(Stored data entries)
..........
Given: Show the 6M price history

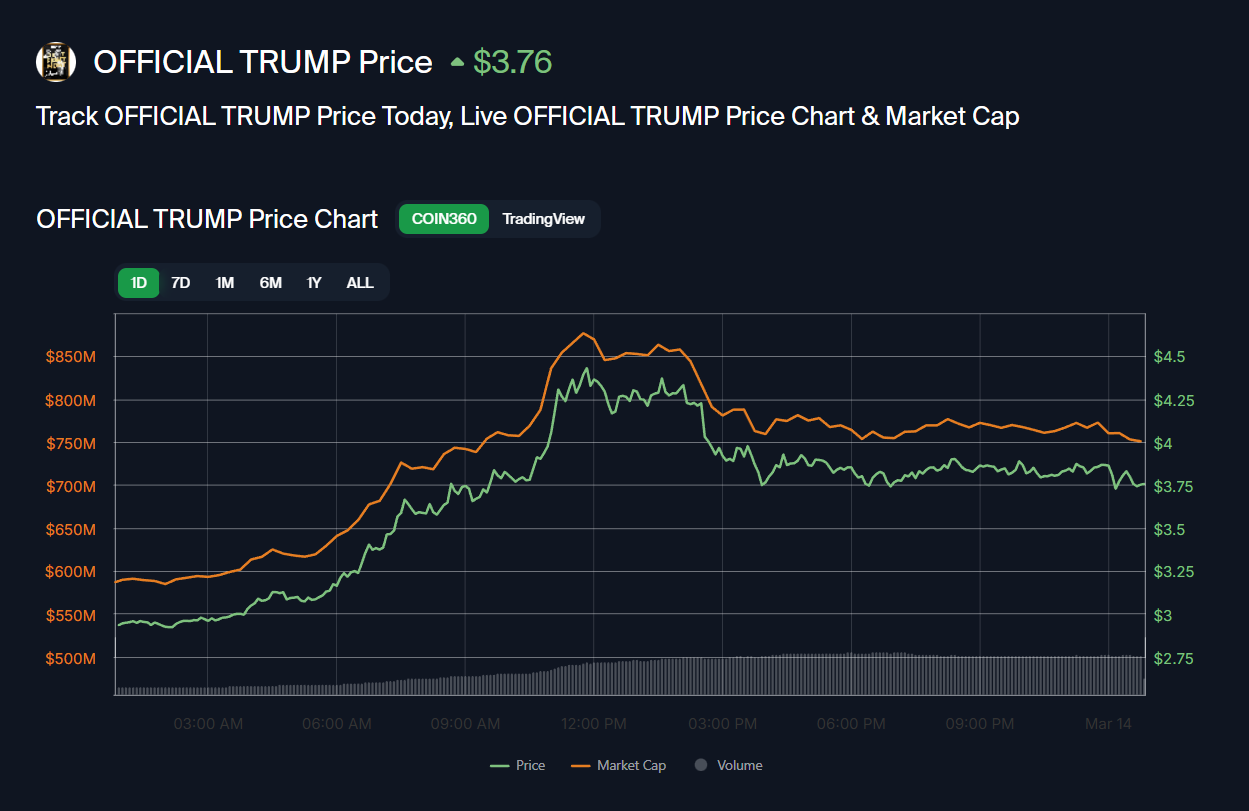Looking at the screenshot, I should tap(270, 283).
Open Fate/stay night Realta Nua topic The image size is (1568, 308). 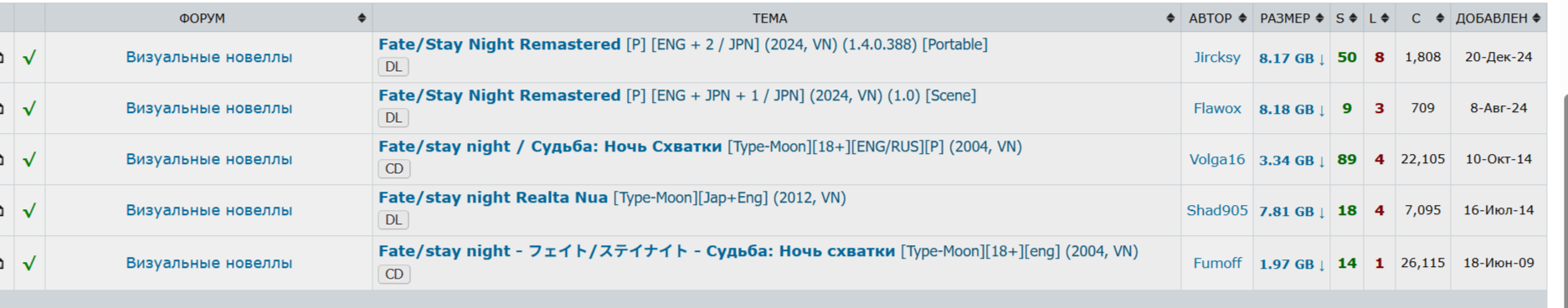(493, 198)
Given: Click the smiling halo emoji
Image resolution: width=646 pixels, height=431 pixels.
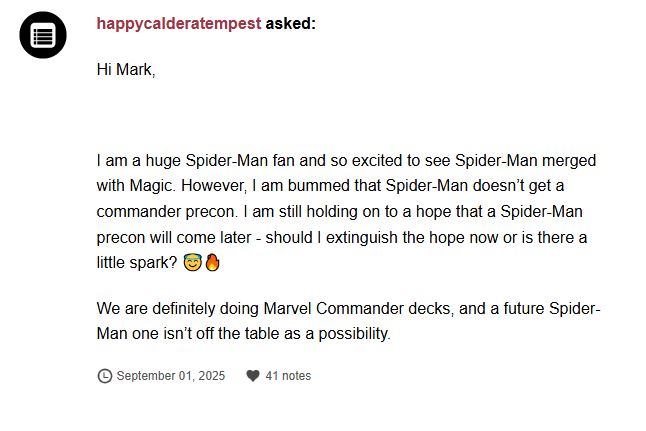Looking at the screenshot, I should point(192,263).
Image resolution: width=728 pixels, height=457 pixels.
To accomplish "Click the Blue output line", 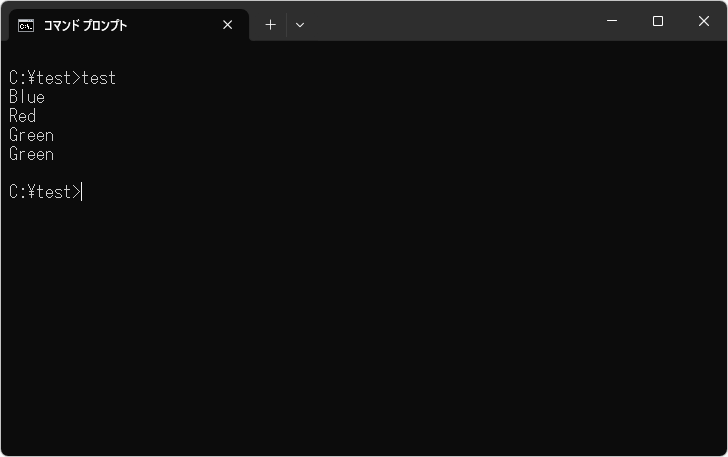I will point(27,97).
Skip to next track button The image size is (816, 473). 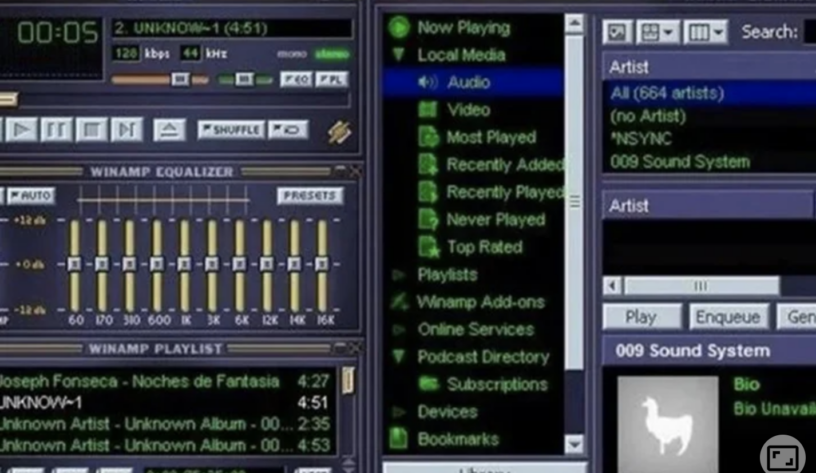[126, 129]
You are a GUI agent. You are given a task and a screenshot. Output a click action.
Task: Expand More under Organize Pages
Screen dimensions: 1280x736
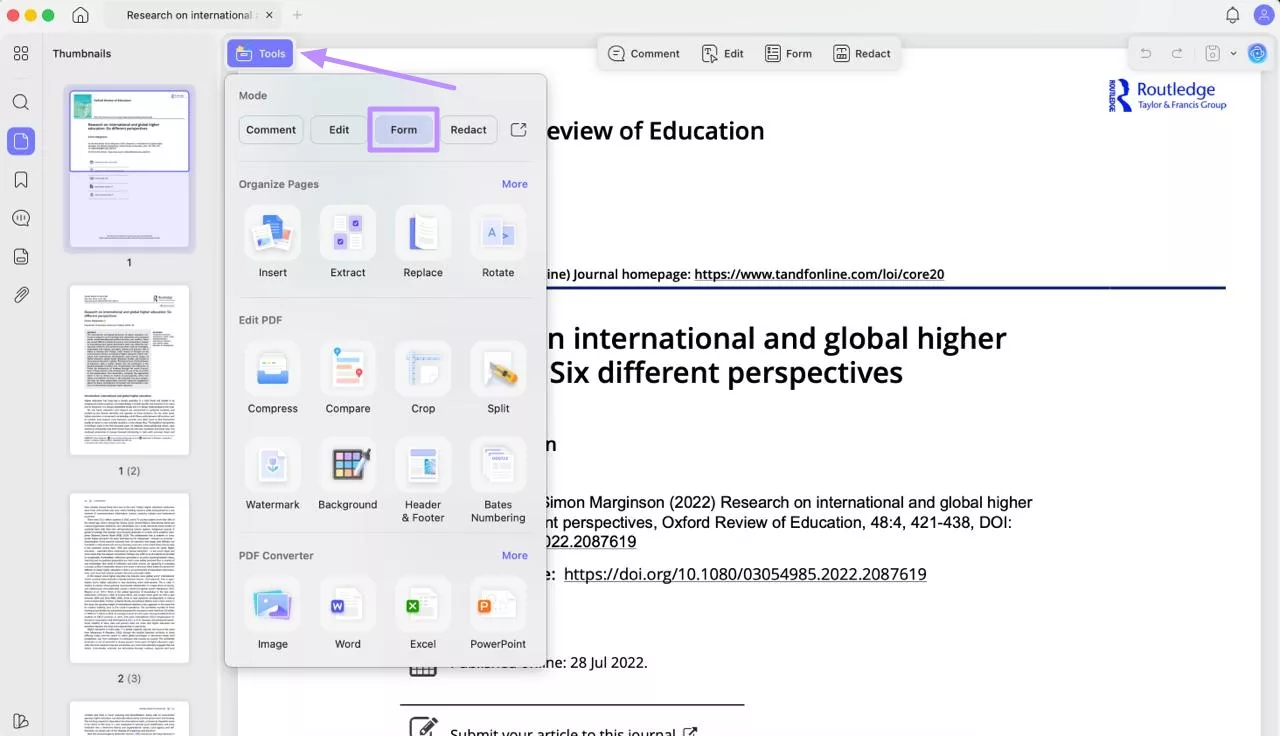[514, 184]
..........
Directions
Begin the copy at the line containing "You are a GUI" and end it at the last line of the records; transcribe exactly and exclude pictures.

Output below
You are a GUI agent. You are given a task and a screenshot. Output a click action.
Task: Expand More under Organize Pages
Screen dimensions: 1280x736
[514, 184]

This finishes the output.